**YOUR INSTRUCTIONS**.
Look below for the line containing "This screenshot has height=595, width=559."; from there through the line containing "This screenshot has width=540, height=509.", both lines included, please set down each line exactly and nothing else.
------ EXTRACTED RECORDS
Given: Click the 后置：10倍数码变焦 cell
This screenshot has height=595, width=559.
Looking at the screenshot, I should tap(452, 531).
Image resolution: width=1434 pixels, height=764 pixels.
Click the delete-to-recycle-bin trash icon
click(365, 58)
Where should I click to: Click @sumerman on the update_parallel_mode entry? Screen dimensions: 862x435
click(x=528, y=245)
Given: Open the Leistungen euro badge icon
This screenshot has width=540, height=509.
------------
------ EXTRACTED RECORDS
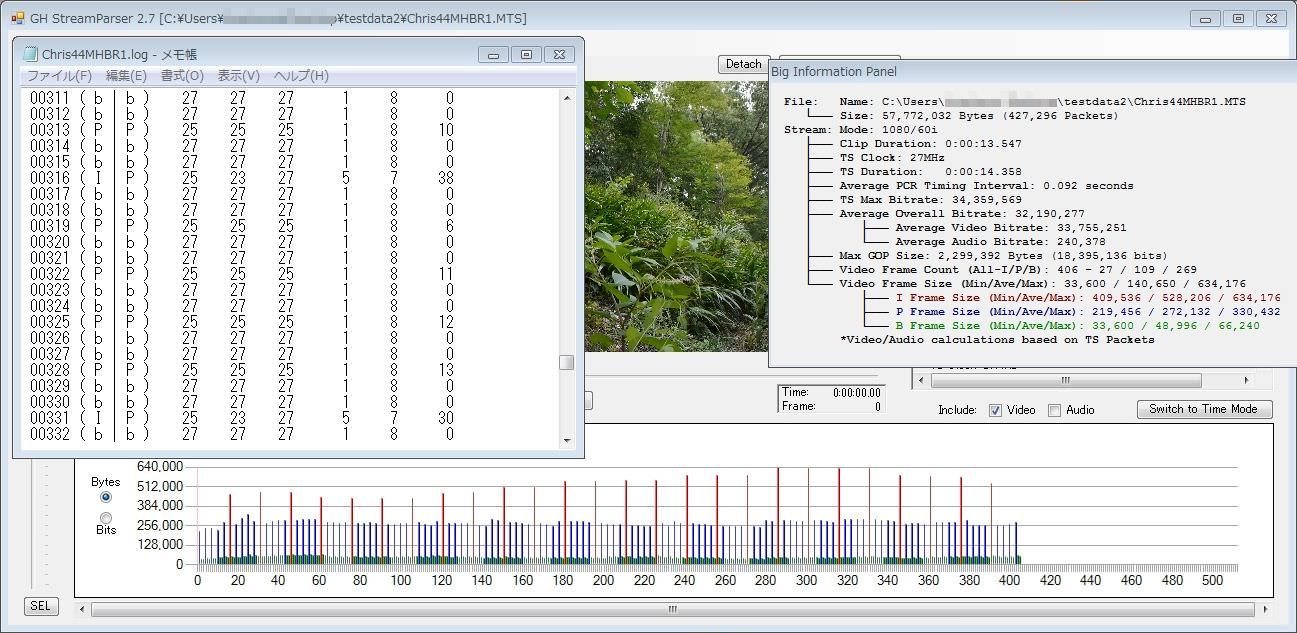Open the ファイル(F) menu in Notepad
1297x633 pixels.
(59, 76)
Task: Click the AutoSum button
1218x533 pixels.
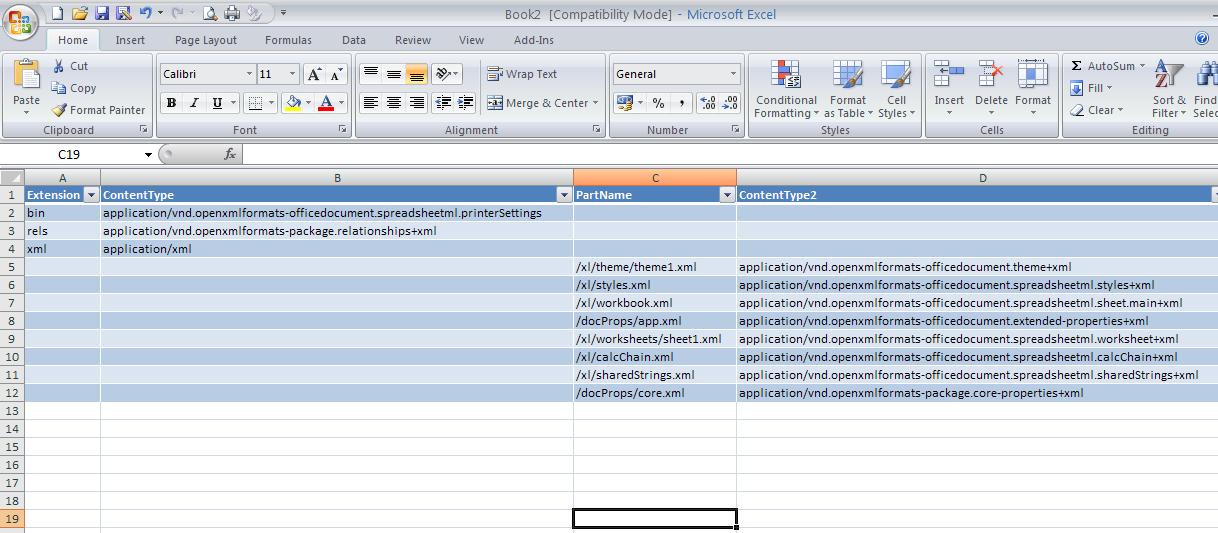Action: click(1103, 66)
------------
**ANSWER SECTION**.
This screenshot has height=595, width=559.
Looking at the screenshot, I should tap(452, 531).
Image resolution: width=1434 pixels, height=764 pixels.
Click the delete-to-recycle-bin trash icon
click(365, 58)
Where should I click to: Click @sumerman on the update_parallel_mode entry? Screen dimensions: 862x435
click(x=528, y=245)
Given: Open the Leistungen euro badge icon
This screenshot has width=540, height=509.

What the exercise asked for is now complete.